>>

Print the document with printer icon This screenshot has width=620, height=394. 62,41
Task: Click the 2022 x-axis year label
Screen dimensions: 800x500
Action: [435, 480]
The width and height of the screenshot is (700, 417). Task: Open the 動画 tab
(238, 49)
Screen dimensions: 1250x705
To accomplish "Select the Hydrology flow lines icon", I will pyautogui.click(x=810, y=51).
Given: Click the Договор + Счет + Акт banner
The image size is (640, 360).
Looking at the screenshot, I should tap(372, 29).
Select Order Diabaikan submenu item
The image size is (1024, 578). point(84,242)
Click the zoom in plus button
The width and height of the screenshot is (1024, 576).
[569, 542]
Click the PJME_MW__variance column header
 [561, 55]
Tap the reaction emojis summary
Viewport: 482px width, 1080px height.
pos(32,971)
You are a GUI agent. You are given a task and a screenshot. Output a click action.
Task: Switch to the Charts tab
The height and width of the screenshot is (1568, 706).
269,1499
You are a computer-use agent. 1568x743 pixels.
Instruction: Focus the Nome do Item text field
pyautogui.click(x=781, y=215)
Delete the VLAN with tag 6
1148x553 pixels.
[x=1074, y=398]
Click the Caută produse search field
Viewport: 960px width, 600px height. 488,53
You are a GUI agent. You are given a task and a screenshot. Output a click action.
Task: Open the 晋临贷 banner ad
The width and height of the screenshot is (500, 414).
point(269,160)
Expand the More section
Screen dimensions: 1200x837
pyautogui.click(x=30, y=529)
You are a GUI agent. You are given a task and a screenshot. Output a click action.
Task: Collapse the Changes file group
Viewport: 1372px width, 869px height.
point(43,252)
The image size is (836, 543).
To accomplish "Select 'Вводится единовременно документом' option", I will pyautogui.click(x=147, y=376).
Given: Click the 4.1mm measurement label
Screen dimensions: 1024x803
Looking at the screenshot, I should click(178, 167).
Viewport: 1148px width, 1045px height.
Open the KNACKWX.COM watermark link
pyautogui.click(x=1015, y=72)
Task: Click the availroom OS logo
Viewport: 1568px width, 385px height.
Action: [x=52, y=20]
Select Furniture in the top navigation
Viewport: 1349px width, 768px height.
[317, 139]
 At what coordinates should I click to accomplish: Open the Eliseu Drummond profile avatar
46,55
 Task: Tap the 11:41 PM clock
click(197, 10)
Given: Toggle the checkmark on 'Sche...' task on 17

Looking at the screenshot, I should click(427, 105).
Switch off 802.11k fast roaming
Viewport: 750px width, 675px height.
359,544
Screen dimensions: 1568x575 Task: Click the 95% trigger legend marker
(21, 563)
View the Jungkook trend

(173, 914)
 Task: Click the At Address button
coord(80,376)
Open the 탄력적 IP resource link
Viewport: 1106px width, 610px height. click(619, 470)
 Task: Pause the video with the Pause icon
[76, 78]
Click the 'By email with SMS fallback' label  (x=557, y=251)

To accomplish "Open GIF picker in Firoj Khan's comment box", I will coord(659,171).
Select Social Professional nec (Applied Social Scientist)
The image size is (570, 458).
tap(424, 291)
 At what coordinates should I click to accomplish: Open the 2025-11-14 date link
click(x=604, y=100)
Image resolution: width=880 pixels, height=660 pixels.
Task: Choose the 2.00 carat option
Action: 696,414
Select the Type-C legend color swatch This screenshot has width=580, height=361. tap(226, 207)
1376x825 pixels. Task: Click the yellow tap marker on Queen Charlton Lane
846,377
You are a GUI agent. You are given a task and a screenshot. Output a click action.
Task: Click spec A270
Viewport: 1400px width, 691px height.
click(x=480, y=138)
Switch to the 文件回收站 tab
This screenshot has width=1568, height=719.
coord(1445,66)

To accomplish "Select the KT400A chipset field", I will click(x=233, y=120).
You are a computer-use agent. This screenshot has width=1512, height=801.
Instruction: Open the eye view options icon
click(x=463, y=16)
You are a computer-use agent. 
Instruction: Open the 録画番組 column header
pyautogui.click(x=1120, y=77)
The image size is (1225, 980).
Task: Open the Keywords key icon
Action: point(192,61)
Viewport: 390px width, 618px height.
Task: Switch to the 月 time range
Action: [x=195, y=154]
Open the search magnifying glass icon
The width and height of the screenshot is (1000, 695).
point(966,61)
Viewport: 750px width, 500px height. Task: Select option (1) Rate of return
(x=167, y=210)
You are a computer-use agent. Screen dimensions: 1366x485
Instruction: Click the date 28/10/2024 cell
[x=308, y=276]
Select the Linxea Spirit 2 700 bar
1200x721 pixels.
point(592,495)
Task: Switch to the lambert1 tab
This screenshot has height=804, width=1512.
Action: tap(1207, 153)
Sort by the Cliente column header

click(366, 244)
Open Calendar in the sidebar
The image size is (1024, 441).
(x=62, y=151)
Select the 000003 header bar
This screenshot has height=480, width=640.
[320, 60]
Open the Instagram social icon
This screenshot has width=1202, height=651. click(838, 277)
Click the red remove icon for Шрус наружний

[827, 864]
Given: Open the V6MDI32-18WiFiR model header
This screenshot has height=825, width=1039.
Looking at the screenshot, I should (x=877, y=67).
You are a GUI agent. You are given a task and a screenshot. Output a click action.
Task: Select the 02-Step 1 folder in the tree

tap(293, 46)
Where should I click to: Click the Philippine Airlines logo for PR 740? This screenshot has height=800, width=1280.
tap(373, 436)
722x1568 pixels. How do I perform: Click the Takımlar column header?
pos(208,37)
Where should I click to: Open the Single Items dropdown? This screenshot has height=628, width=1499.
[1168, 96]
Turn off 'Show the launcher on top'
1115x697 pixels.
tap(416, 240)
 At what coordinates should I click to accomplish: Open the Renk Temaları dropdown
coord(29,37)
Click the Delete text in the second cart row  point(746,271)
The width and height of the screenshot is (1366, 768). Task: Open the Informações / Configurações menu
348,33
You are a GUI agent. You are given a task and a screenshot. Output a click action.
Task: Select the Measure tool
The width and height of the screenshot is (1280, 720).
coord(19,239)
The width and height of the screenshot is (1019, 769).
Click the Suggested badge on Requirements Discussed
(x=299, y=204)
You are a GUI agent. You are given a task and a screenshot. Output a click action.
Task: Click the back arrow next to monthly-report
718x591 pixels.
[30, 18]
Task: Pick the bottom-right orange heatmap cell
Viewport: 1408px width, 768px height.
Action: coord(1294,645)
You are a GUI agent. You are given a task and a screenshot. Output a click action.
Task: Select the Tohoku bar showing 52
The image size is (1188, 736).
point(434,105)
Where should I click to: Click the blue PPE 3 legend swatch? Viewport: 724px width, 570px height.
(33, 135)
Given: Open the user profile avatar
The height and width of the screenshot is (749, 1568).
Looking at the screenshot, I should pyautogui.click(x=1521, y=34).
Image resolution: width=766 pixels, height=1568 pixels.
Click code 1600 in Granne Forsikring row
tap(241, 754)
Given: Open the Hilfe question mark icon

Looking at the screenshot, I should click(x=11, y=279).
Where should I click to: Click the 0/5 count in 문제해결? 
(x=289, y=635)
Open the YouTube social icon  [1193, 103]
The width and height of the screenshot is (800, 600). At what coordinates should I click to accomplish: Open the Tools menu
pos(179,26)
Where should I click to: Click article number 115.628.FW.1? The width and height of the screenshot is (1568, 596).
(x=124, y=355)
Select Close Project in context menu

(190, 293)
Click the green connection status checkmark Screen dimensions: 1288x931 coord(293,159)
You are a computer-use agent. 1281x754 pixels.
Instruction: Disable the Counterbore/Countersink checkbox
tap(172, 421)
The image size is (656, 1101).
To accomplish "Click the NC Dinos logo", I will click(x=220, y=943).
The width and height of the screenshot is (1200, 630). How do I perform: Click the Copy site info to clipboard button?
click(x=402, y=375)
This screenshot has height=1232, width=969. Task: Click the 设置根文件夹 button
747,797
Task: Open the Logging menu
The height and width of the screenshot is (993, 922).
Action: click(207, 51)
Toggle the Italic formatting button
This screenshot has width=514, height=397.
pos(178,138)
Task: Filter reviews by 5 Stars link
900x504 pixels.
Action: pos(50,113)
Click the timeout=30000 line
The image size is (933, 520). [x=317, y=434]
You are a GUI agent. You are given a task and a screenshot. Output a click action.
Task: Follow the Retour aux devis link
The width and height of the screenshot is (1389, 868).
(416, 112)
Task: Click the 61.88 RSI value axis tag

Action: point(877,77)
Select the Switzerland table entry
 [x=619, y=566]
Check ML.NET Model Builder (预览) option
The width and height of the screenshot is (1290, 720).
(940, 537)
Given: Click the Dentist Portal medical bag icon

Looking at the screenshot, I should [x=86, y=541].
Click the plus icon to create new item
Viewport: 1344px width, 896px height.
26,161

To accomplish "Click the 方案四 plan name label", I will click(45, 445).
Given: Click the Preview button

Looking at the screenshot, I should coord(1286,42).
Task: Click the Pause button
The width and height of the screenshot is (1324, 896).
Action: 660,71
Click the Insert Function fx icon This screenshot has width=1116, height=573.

<<

### WORK INSTRUCTIONS
Search the material above for the word "banner", then copy out each line that has it.

### OUTPUT FOR THIS EXERCISE
Given: Click the Договор + Счет + Акт banner
Task: Open the 晋临贷 banner ad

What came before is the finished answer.